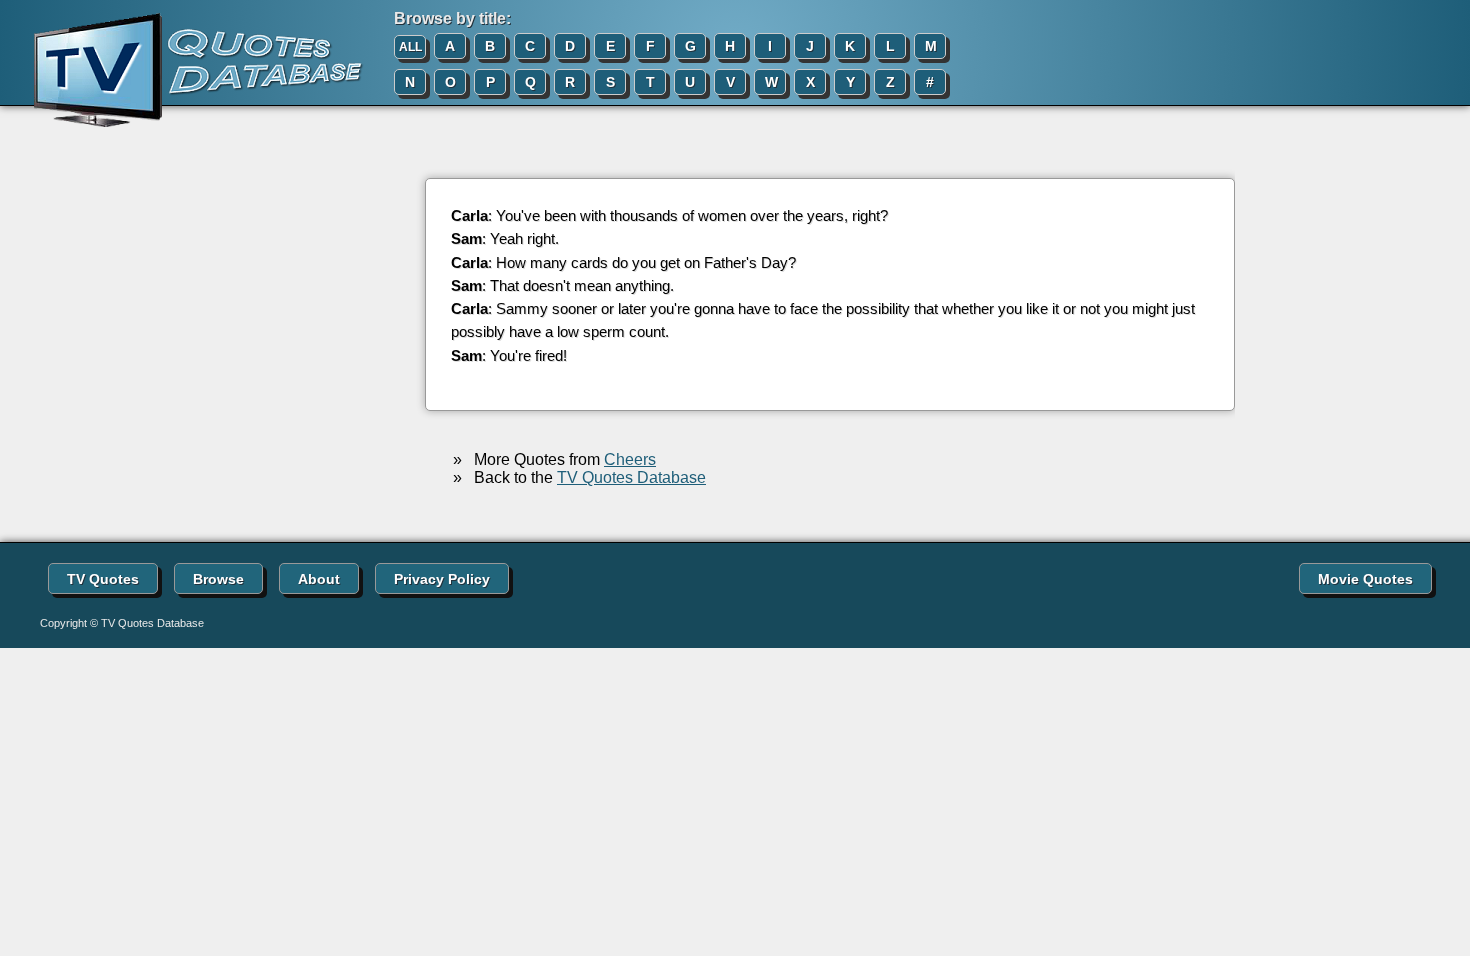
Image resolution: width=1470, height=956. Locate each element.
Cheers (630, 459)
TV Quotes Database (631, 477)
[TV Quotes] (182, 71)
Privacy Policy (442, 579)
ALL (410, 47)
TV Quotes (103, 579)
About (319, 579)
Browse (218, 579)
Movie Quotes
····················
What the task requires —
Output the lines above in full and exactly as given, omitting any pictures.

Result —
Image resolution: width=1470, height=956. Locate each element.
Cheers (630, 459)
TV Quotes Database (631, 477)
[TV Quotes] (182, 71)
Privacy Policy (442, 579)
ALL (410, 47)
TV Quotes (103, 579)
About (319, 579)
Browse (218, 579)
Movie Quotes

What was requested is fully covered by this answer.